Selected excerpt -
Secondly, while molfiles are our definitive structures and we use standard InChIs to determine uniqueness we see many examples where, as we convert between formats (molfiles, smiles, InChIs) we introduce inconsistencies. This is of course a well-known problem. There are ongoing discussions and initiatives to develop open structure formats and extend InChIs to deal with some of these cases but my sense is this is a long way off.

Lastly, and what seems like an insurmountable problem, we are constrained by the method we use to represent chemical structures. We, at ChEMBL, like many people, use version 2000 molfiles (ref 1). There is no doubt that using v3000 molfiles would solve a number of these problems but it would be very time consuming and costly to do the conversion and therefore probably only feasible for a limited number of ChEMBL structures such as the drug molecules. We are considering this as a long term goal but it would need a wider community buy in to make it worthwhile.  However, we also suspect that many of our users also only use the older molfile version so providing the v3000 format wouldn’t help them. We would be interested in your feedback on which format you use though. Most of the resources we exchange data with (e.g. PubChem, BindingDB) also use v2000 molfiles. There is no doubt that different resources find their own way to cope with the limitations of the file formats and we do too. For example, it would be possible to use non-standard extensions of the datafields in the sd file to indicate this but it would lack real chemical awareness. Also, how one group chooses to use this won’t necessarily be consistent with another group so we are no further forward.

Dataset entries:
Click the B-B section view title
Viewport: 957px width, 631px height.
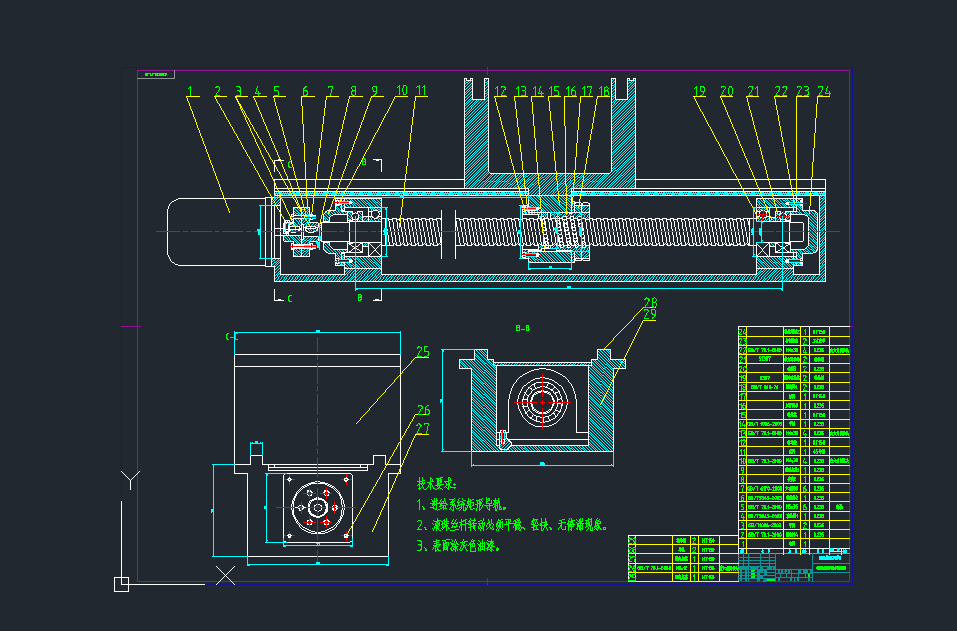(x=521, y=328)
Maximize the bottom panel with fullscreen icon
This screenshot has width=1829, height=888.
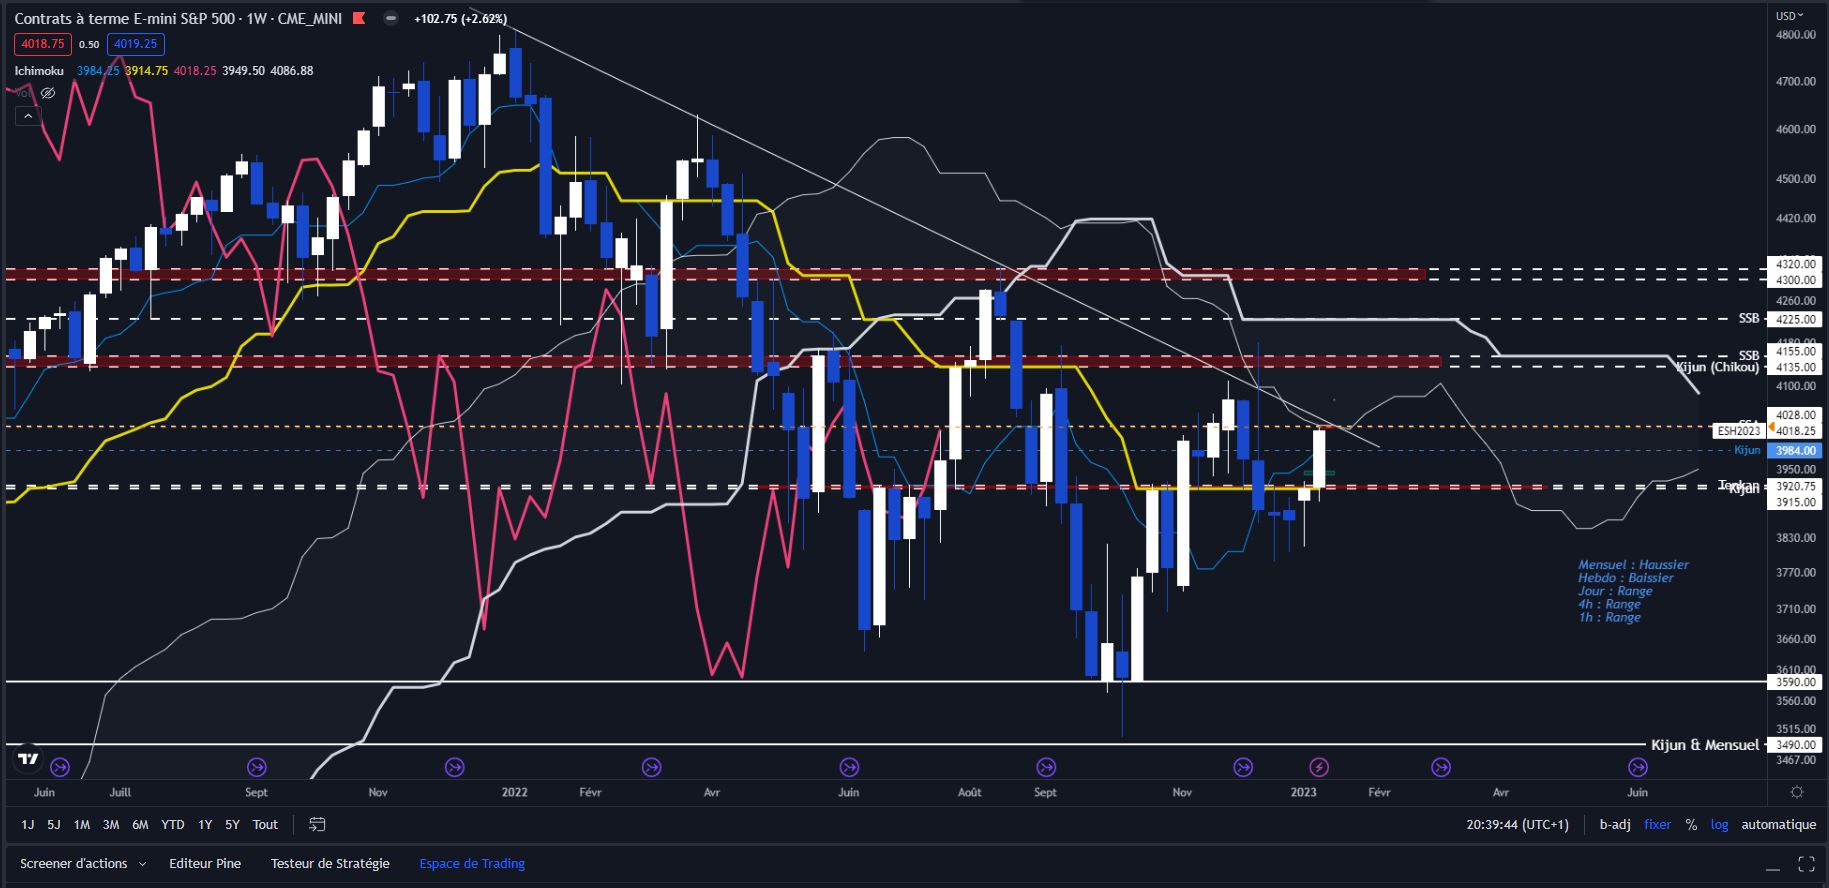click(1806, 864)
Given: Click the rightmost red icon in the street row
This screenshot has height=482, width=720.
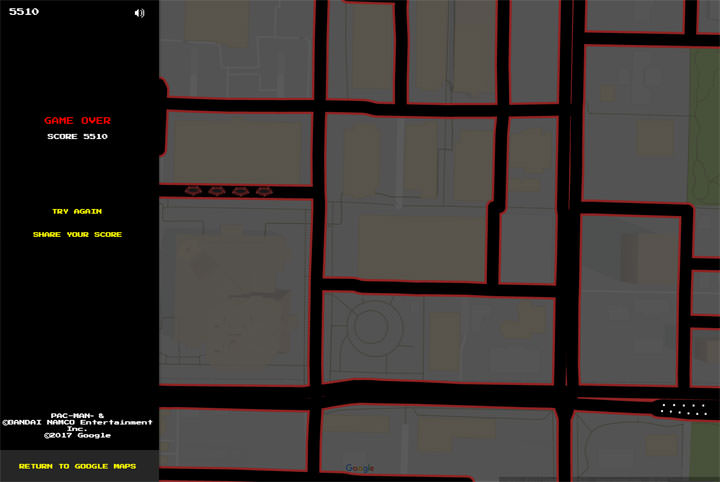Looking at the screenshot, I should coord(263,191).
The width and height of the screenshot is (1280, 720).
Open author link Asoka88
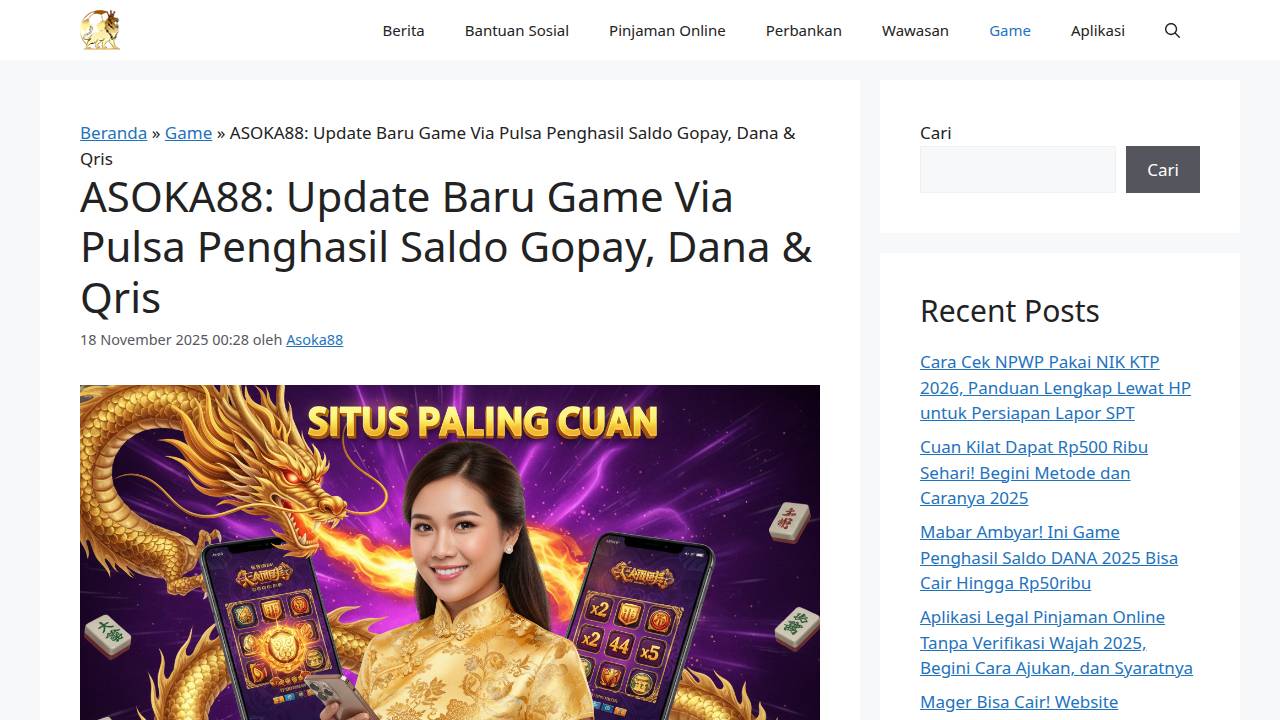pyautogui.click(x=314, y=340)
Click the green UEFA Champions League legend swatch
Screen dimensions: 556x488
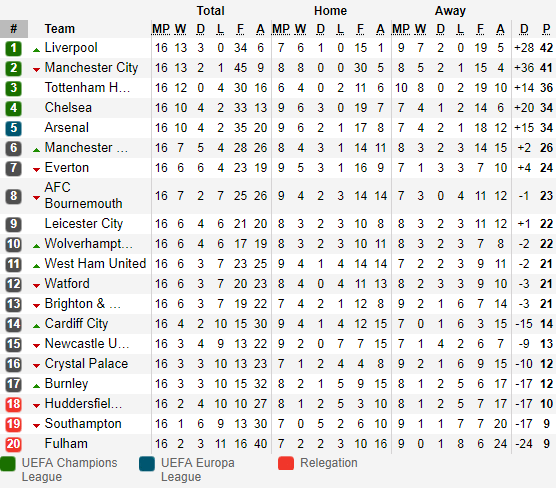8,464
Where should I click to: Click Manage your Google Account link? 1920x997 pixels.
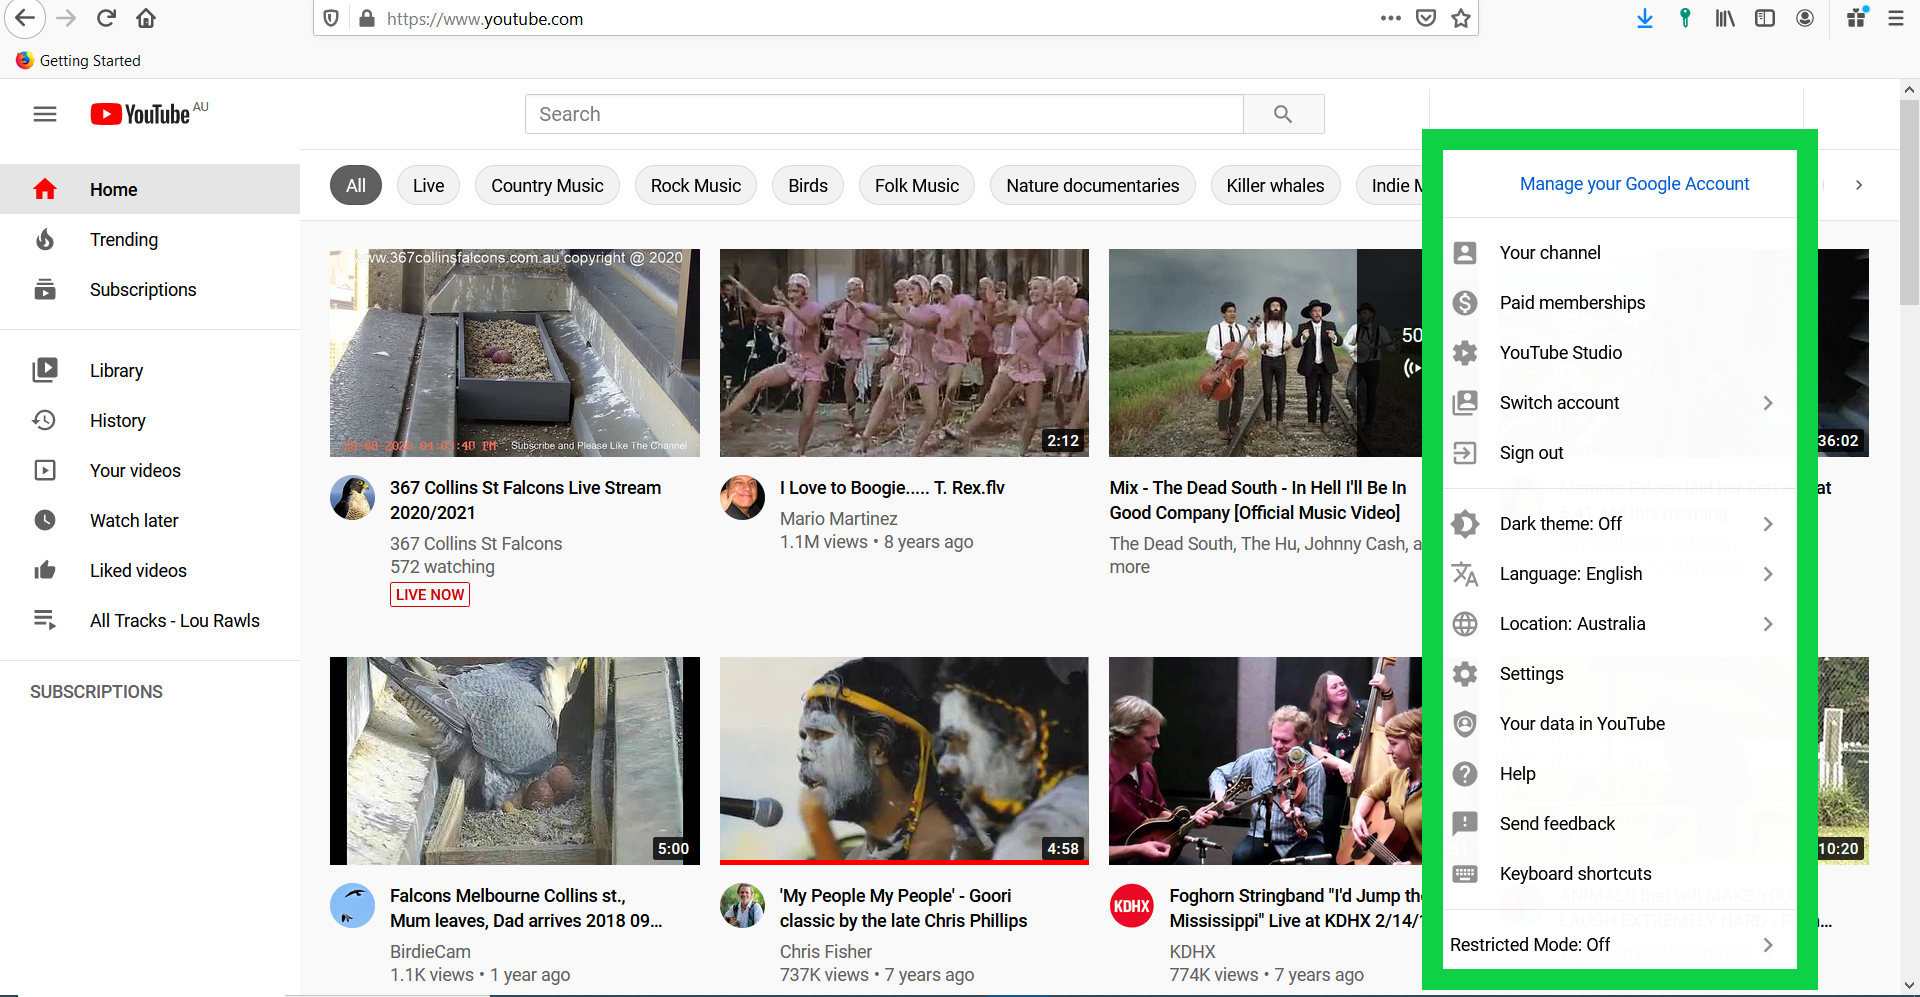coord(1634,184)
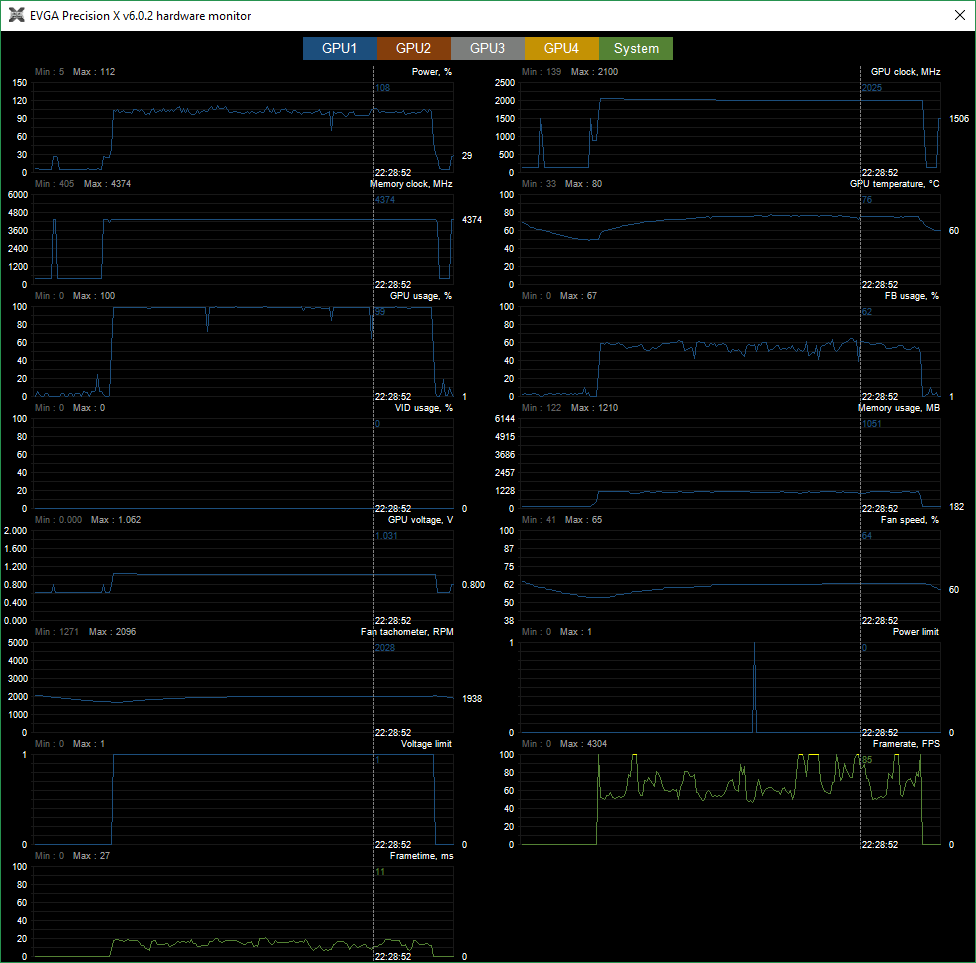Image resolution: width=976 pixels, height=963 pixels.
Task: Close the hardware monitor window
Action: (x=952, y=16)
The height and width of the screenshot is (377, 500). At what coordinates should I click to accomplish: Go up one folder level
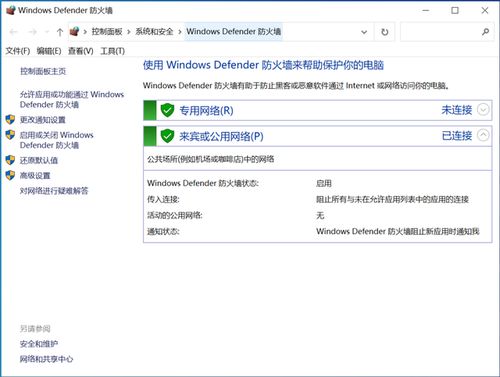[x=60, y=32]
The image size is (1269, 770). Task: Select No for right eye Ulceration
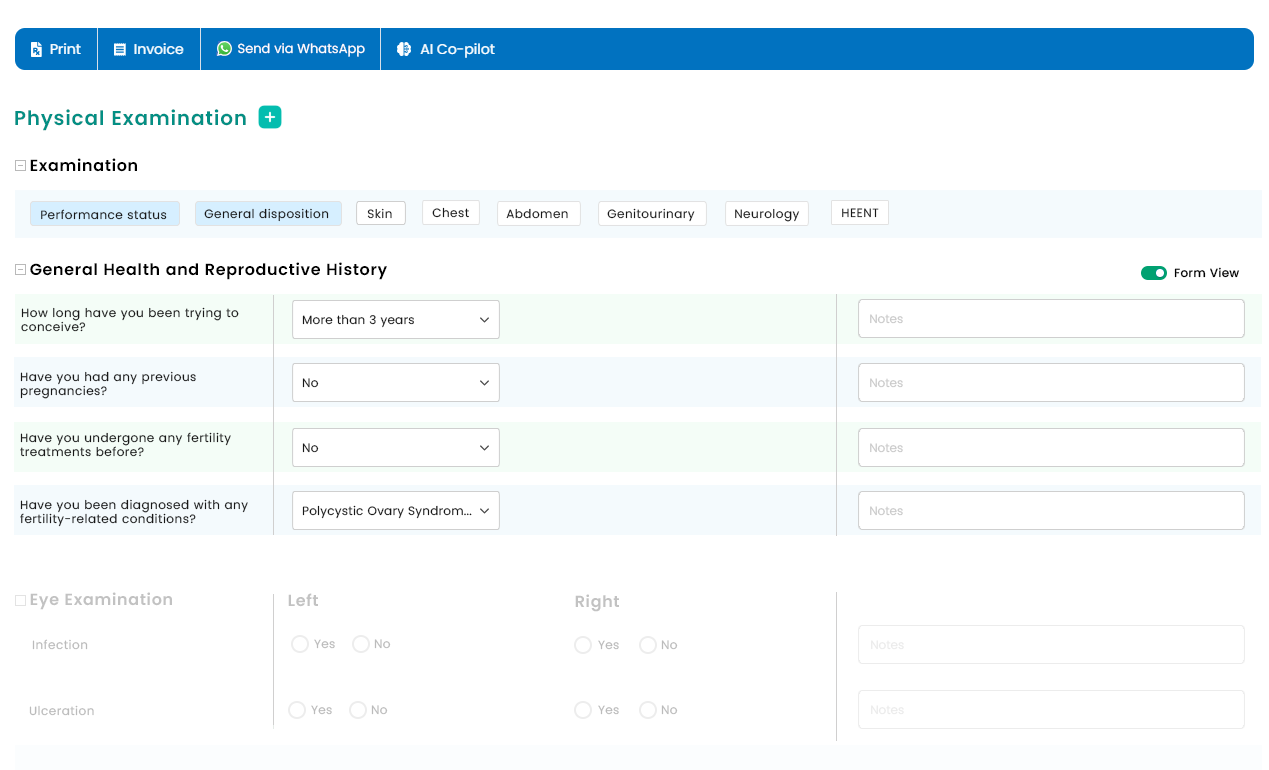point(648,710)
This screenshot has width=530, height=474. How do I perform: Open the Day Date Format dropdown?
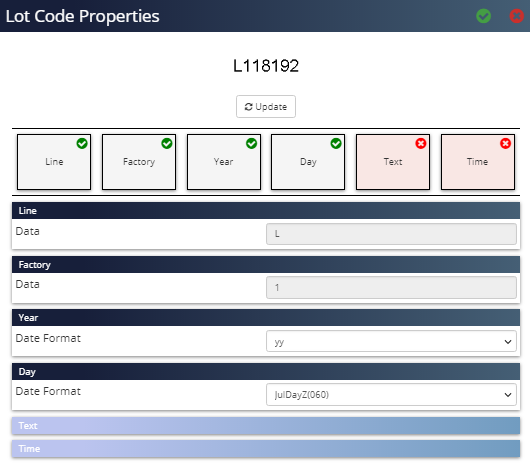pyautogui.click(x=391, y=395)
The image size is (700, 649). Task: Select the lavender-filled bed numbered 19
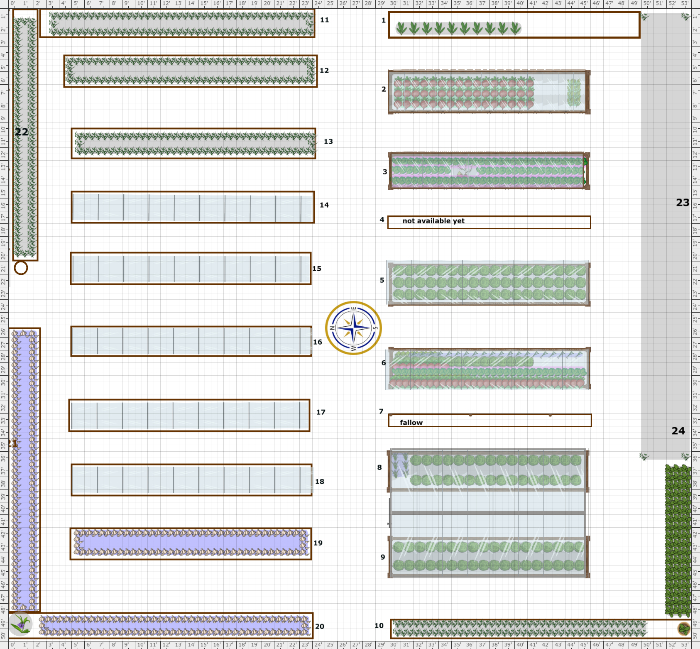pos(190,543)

What to work on - Copy word for word the part of the molfile text that opens with the words containing "Secondly, while molfiles" and closes with "long way off.".

Solution to the exercise -
Secondly, while molfiles are our definitive structures and we use standard InChIs to determine uniqueness we see many examples where, as we convert between formats (molfiles, smiles, InChIs) we introduce inconsistencies. This is of course a well-known problem. There are ongoing discussions and initiatives to develop open structure formats and extend InChIs to deal with some of these cases but my sense is this is a long way off.